Между тем пан мечник хлопнул в ладоши и приказал слуге принести четвертую чарку и, наполнив ее, поднес к своим губам, а затем сказал:
– Здоровье вашей милости… Очень рад видеть вас у себя в доме.
– Я был бы очень рад, если б так и было.
– Гость – всегда гость, – ответил сентенциозно мечник.
Затем, почувствовав обязанность хозяина поддерживать разговор, он спросил:
– А что слышно в Кейданах? Как здоровье пана гетмана?
– Неважно, пане мечник, – ответил Кмициц, – да в настоящее беспокойное время и не может быть иначе. Масса забот и неприятностей у князя.
– Охотно верим! – ответил Худзынский.
Кмициц посмотрел на него с минуту, потом обратился снова к мечнику и продолжал:
– Князь, заручившись обещанием его величества шведского короля прислать подкрепление, немедля отправится на Вильну, чтобы отомстить за ее сожжение. Вашим милостям, должно быть, ведомо, что теперь Вильну в Вильне надо искать, она семнадцать дней горела. Говорят, что среди развалин там чернеют лишь ямы погребов, которые до сих пор еще дымятся.
– Несчастье! – сказал мечник.
– Поистине несчастье, за которое следует отомстить, превратив неприятельскую столицу в такие же развалины. И это было бы уже сделано, если бы не смутьяны, которые, заподозрив намерения лучшего из людей, объявили его изменником и оказывают ему вооруженное сопротивление, вместо того чтобы соединенными силами идти на врагов. И не диво, что здоровье гетмана начинает ему изменять, когда он, которого Бог создал для великих дел, видит, что людская злоба готовит ему каждый день новые козни, из-за которых может погибнуть все предприятие. Лучшие друзья обманули князя и перешли на сторону его врагов.
– Так и случилось! – серьезно ответил мечник.
– И его это страшно огорчает, – ответил Кмициц. – Я сам слышал, как он говорил: «Знаю, что и самые достойные люди меня осуждают, но почему же они не приедут в Кейданы, почему они мне в глаза не скажут, что имеют против меня, почему не хотят выслушать моих оправданий?»
– Кого же князь имеет в виду? – спросил пан мечник.
– Прежде всего вашу милость, ибо, питая к вам истинное уважение, он подозревает, что вы принадлежите к числу его врагов.
Пан мечник стал быстро гладить чуб, видя, что разговор принимает нежелательный оборот, и хлопнул в ладоши.
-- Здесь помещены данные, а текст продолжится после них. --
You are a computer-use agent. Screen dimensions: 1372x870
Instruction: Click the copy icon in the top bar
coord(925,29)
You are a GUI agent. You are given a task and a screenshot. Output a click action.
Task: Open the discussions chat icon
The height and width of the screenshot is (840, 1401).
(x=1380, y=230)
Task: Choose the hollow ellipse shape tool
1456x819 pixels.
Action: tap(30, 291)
В дверях появился слуга.
– Разве ты не видишь, что темнеет? Свечей! – крикнул пан мечник.
– Бог видит, – продолжал Кмициц, – что у меня самого было искреннее желание выразить вам свое почтение, но в настоящую минуту я прибыл, вместе с тем, и по приказанию князя, который и сам бы выбрался в Биллевичи, будь время другое.
– Велика честь! – ответил мечник.
– Этого вы не говорите, ваша милость, дело обычное, что сосед навестит соседа, но у князя нет минуты свободной, и он сказал мне так: «Извинись за меня перед паном Биллевичем, что я сам к нему ехать не могу, но пусть он ко мне приедет вместе со своей родственницей и непременно сейчас, потому что я не знаю, где буду завтра или послезавтра». Вот ваша милость видите, я приехал с приглашением и рад, что вижу вас обоих в добром здоровье. Когда я подъезжал сюда, я видел панну Александру в дверях, но она исчезла, как туман на лугу.
– Это я ее послал посмотреть, кто приехал, – сказал мечник.
– Жду ответа, мосци-пане, – сказал Кмициц.
В эту минуту слуга внес свечи и поставил их на стол. При их свете можно было разглядеть на лице мечника крайнее смущение.
– Честь для меня не малая, – сказал он, – но сейчас не могу, у меня гости… Извинитесь за меня перед князем…
– Ну это не помеха, пане мечник, я думаю, их милости князю уступят.